**Supplied passage**

--

As the prevailing wisdom goes around regular expressions based on 1997 chestnut

Some people, when confronted with a problem, think "I know, I'll use regular expressions." Now they have two problems.

I have avoided regular expressions, and here I am.

I was getting following stacktrace:

File "/lib/number_parser.py", line 19, in extract_numbers
pattern = re.compile("|".join(monetary_patterns))
File "/usr/local/lib/python3.10/re.py", line 251, in compile
return _compile(pattern, flags)
File "/usr/local/lib/python3.10/re.py", line 303, in _compile
p = sre_compile.compile(pattern, flags)
File "/usr/local/lib/python3.10/sre_compile.py", line 788, in compile
p = sre_parse.parse(p, flags)
File "/usr/local/lib/python3.10/sre_parse.py", line 955, in parse
p = _parse_sub(source, state, flags & SRE_FLAG_VERBOSE, 0)

--

**Data section**
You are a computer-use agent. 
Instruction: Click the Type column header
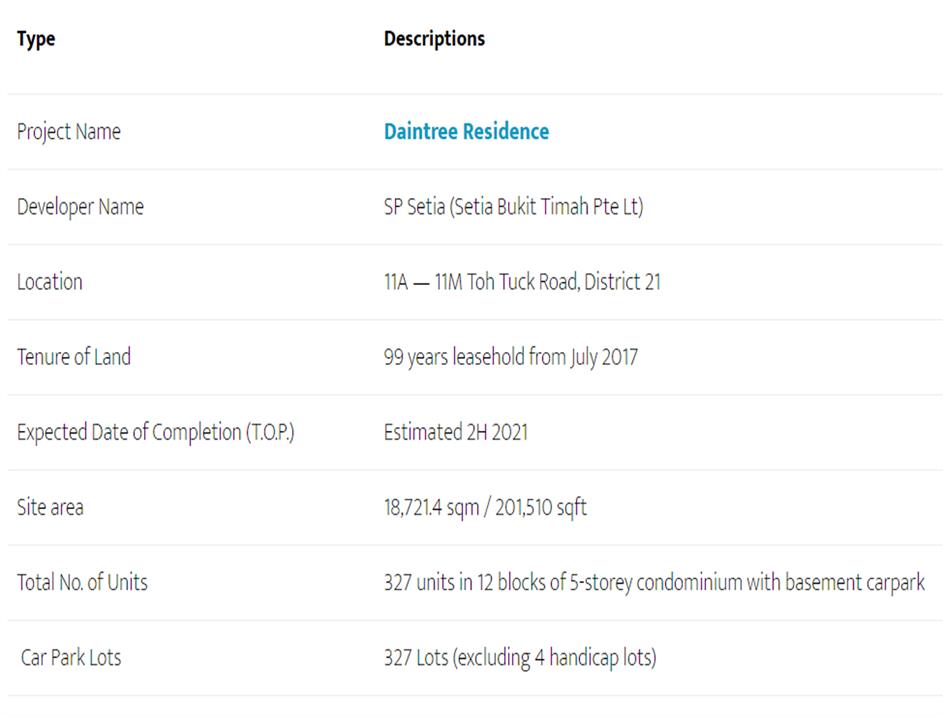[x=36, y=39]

--

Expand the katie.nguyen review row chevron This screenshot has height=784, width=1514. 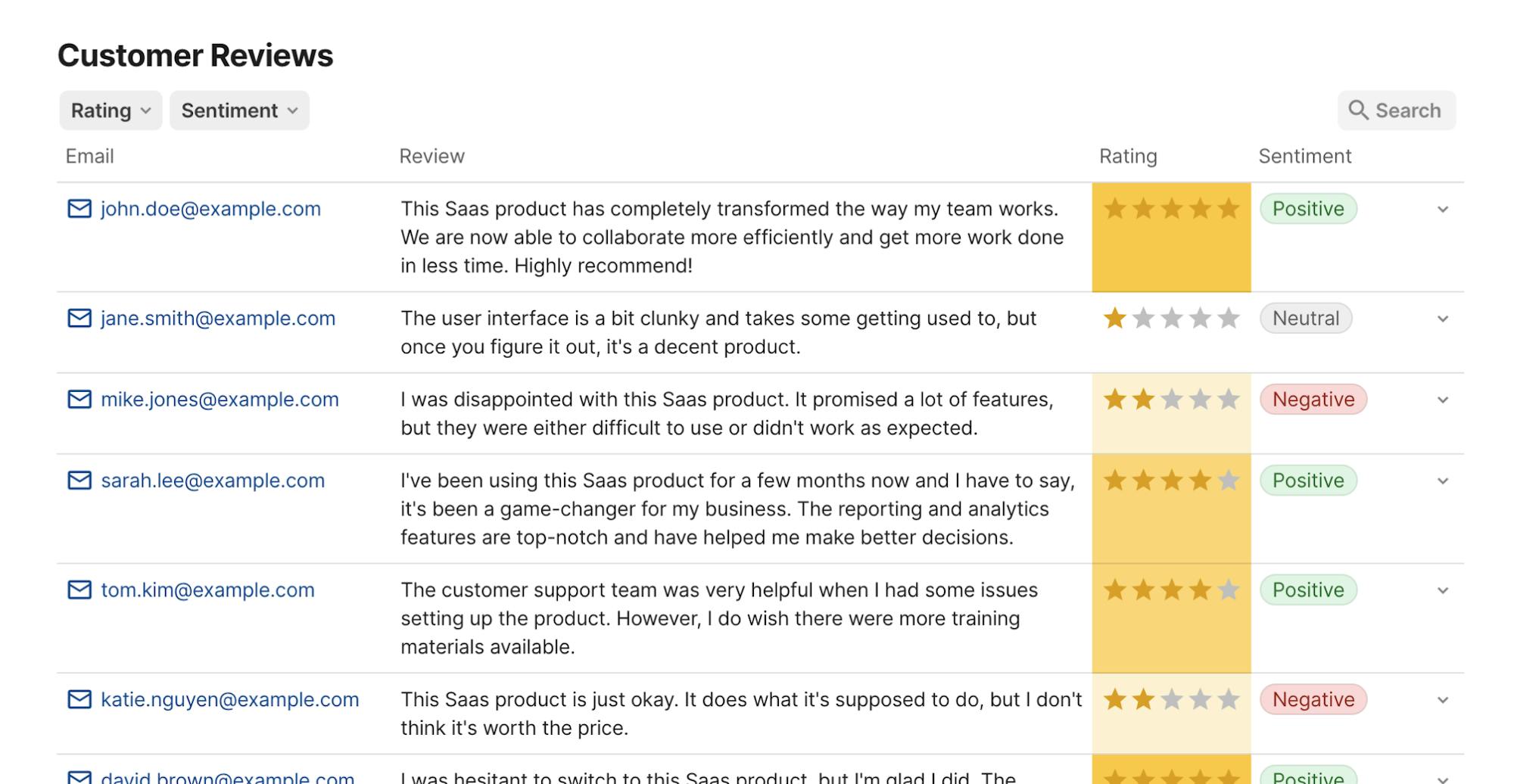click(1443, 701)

--

**Required work**
1: In the regular expressions post, which function in /lib/number_parser.py appears in the stacktrace?
2: Resume the regular expressions post from its final line.

**Expected answers**
1: extract_numbers

2:
File "/usr/local/lib/python3.10/sre_parse.py", line 444, in _parse_sub
itemsappend(_parse(source, state, verbose, nested + 1,
File "/usr/local/lib/python3.10/sre_parse.py", line 672, in _parse
raise source.error("multiple repeat",	
re.error: multiple repeat at position 11

Very confusing. Seems there was an issue with my regex pattern. But the logic worked, I tested it. The pattern would fail for a certain type of input and work for others. What gives? I shared the regex pattern with a colleague and he promptly identified the issue, there was a redundant + in my pattern. I wanted to look for empty spaces and I had used a wrong pattern r'\s*+'.

I understand that Python is a interpreted and dynamically typed and that's why I wrote those tests(unit AND integration), containerized the application to avoid the wat. And here I was, despite all the measures, preaching best practices and still facing such a bug for the first time. I assumed that interpreter will do its job and complain about the buggy regex pattern and my tests would fail. Thanks to Punch we further dug into this behavior here.

A friend of mine, Tejaa had shared a regex resource: https://regex-vis.com/, it is a visual representation (state diagram of sorts) of the grammar. I tested my faulty regex pattern with \s*+ and the site reported: Error: nothing to repeat. This is better, error is similar with what I was noticing in my stack trace. I also tested the fixed pattern and the site showed a correct representation of what I wanted.

Always confirm your assumptions.

assumption is the mother of all mistakes (fuckups)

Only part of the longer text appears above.